Los resultados de la cuádruple elección muestran no solo una renovación del personal político, sino de sus bases de reclutamiento. Significan renovación generacional, nuevo balance de género, mutación del origen social, diversificación educacional, incorporación de los pueblos indígenas, presencia de los territorios y un potencial de rearticulación entre sociedad civil, movimientos sociales y Estado.
Todo esto, en el marco de transformaciones culturales e ideológicas de largo alcance que hace rato se manifiestan en un abigarrado conjunto de propuestas ecologistas, feministas, multiculturales, de vida buena, éticas del cuidado, solidarismos de base, renovadas utopías comunitarias, socialistas, de democracia directa, deseos colectivos, redistribuciones masivas y derechos exponenciales.
El nuevo mapa en gestación deja fuera de lugar los puntos de referencia de la élite, que va de salida. De ella cabe esperar un último servicio: contribuir a un recambio pacífico.

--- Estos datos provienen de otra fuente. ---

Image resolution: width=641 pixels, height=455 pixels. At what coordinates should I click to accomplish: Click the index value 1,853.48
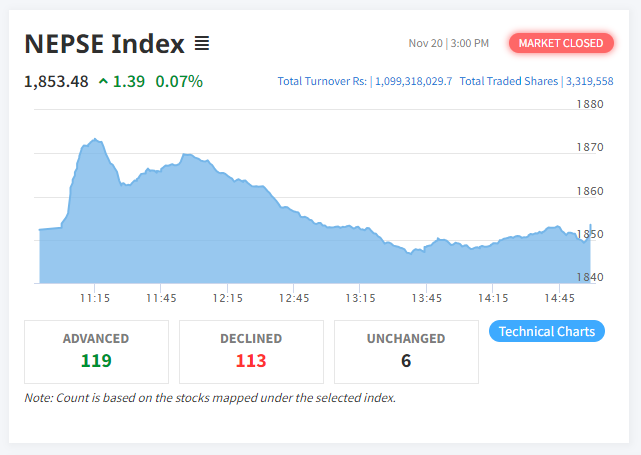point(57,81)
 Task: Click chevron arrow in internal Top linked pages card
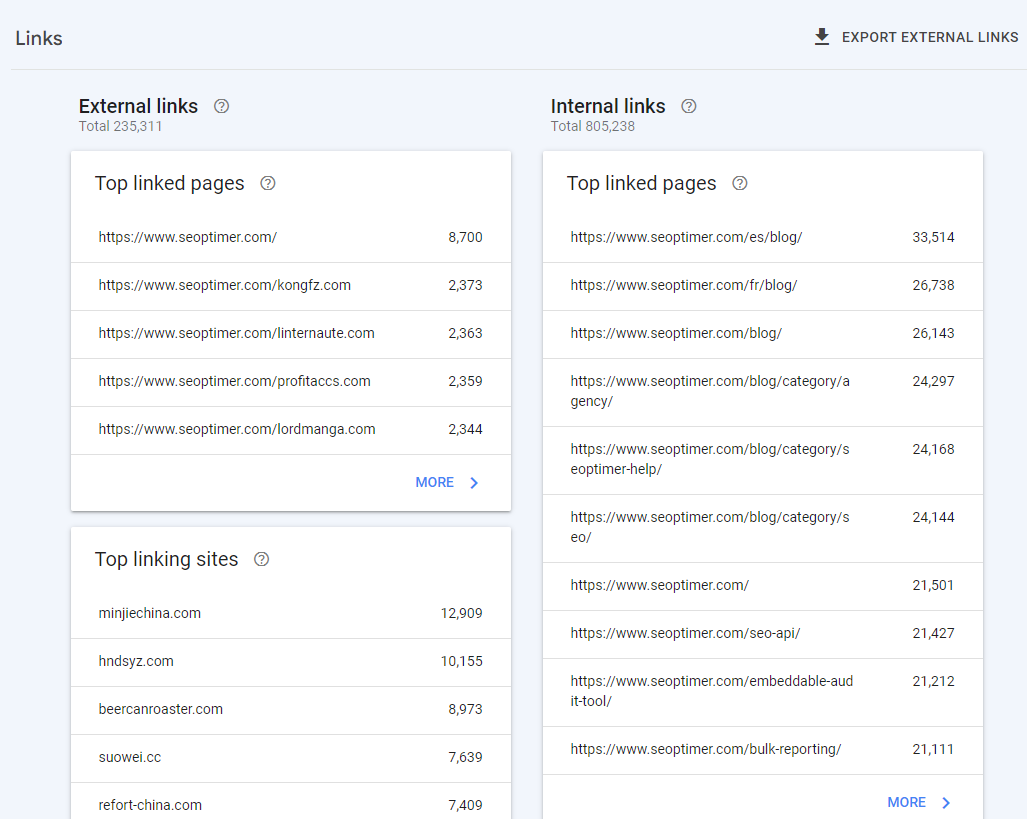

Desde una mirada sociológica, la historia política consiste en el cambio y la rotación de las élites, sus relaciones mutuas y sus articulaciones con la sociedad civil. La democracia es —entre otras cosas— un método para autorizar, controlar y renovar continuamente a la élite política por medios pacíficos. Cuando falla, la sustitución de una élite por otra se hace por la fuerza y concentrando en ella todo el poder.
La disyuntiva que enfrentamos hoy es si la renovación en curso seguirá dentro de las reglas y procesos institucionales consagrados o se impondrá desbordándolos. La Convención Constitucional será clave en tal sentido. Podrá encauzar dicho proceso o descarrilarlo.
La suerte no está echada. Desconocer que existe un potencial de desbordamiento y agudización de los conflictos sería una ingenuidad. Declarar la inevitabilidad de su materialización contribuye a desencadenarla y vuelve definitiva la ingobernabilidad.
Hay que perseverar, pues, en los mecanismos establecidos. Insistir en deliberación, acuerdos y reglas. Y, de ese modo, encauzar la renovación de la élite política asegurándose de que tal proceso —que ocurrirá durante la presente década— se mantenga dentro de los parámetros de una institucionalidad que, a su vez, estará mudando simultáneamente. Es esta doble necesidad, la del cambio dentro de un orden que cambia, la que exige un inusitado talento colectivo de conducción.